In 1762 he married a girl four years his senior, the daughter of a wealthy landowner and brewer named Inō.(Since the Inōs had no son, he was adopted by them and took their surname.) The adopted Inō proved himself an able businessman, managing a brewery, buying and selling grain, and setting up a firewood warehouse in Tokyo. His wife died in 1784, and he remarried in 1790.
In 1794 Inō officially retired and the next year left for Edo (Tokyo), where he studied astronomy under Takahashi Yoshitoki, an official astronomer. His formal scientific studies began only at the age of fifty, and from then until the age of seventy-three, two years before his death, he worked energetically in astronomical surveying. (After his retirement Inō called himself Kageyu). At the time that Inō became Takahashi’s pupil, the Asada school was the most prominent in Japanese astronomy. Although Asada Gōryū himself was past his prime, his students Takahashi and Hazama Shigetomi were revising the calendar based upon such Sino-Jesuit works as Li- hsiang K’ao-ch’eng. In 1897 the Kansei revision of the calendar was completed.
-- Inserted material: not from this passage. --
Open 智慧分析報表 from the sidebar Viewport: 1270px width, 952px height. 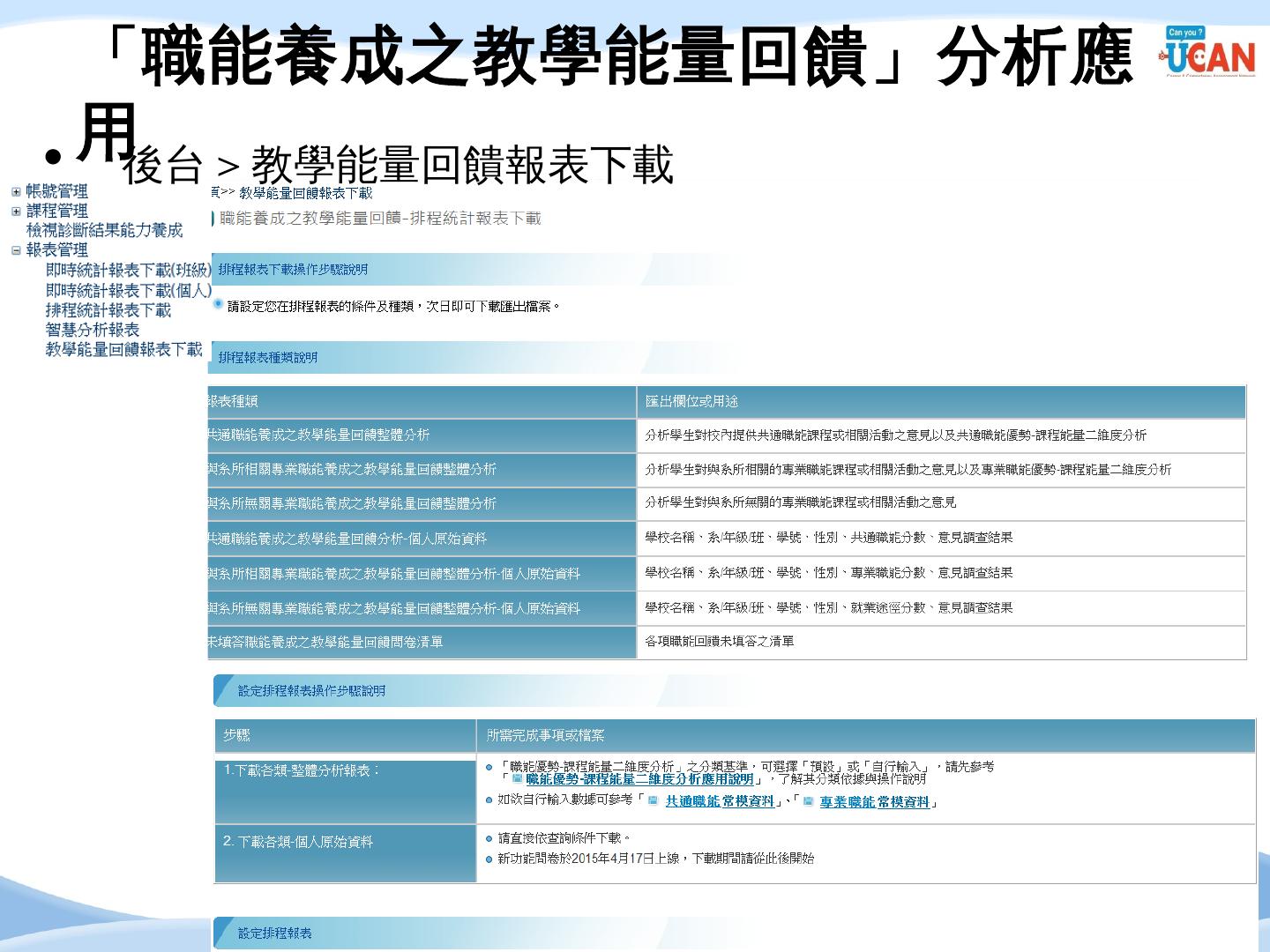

A major astronomical and geodetic problem of the time in Japan was the finding of the length of a meridian by Japanese measure. Since Li-hsiang K’ao’eng had set zero longitude at Peking, that of Japan had to be accurately measured so that, in predicting a solar eclipse, the Sino-Jesuit method could be employed for the Japanese longitude.
In order to find the length of a meridian Inō volunteered to undertake a geodetic survey. Takahashi negotiated for him with the government, and in 1800 official permission for the survey was received. The Asada school was interested in the project from the point of view of astronomical geodesy, but the government permitted the private survey in hopes that it would contribute to the defense of northern Japan against possible Russian encroachments. The Russians had been active in the north since the end of the eighteenth century and the Japanese now wanted a coastal survey of Hokkaido, there being no satisfactory marine chart of that coast.
With several followers, Inō set out for Hokkaido via the northern part of the main island of Honshu. During the day they measured distances by number of steps (sometimes using a pedometer) and the bearings of distant mountains. At night, using a quadrant, they observed the altitude of a fixed star as it crossed the meridian. After compiling the results of their survey, Inō produced a map and presented it to the government. He subsequently conducted many successful surveys in northeastern Japan. His success aroused enthusiasm for surveying among many of his followers, especially Honds Rimei.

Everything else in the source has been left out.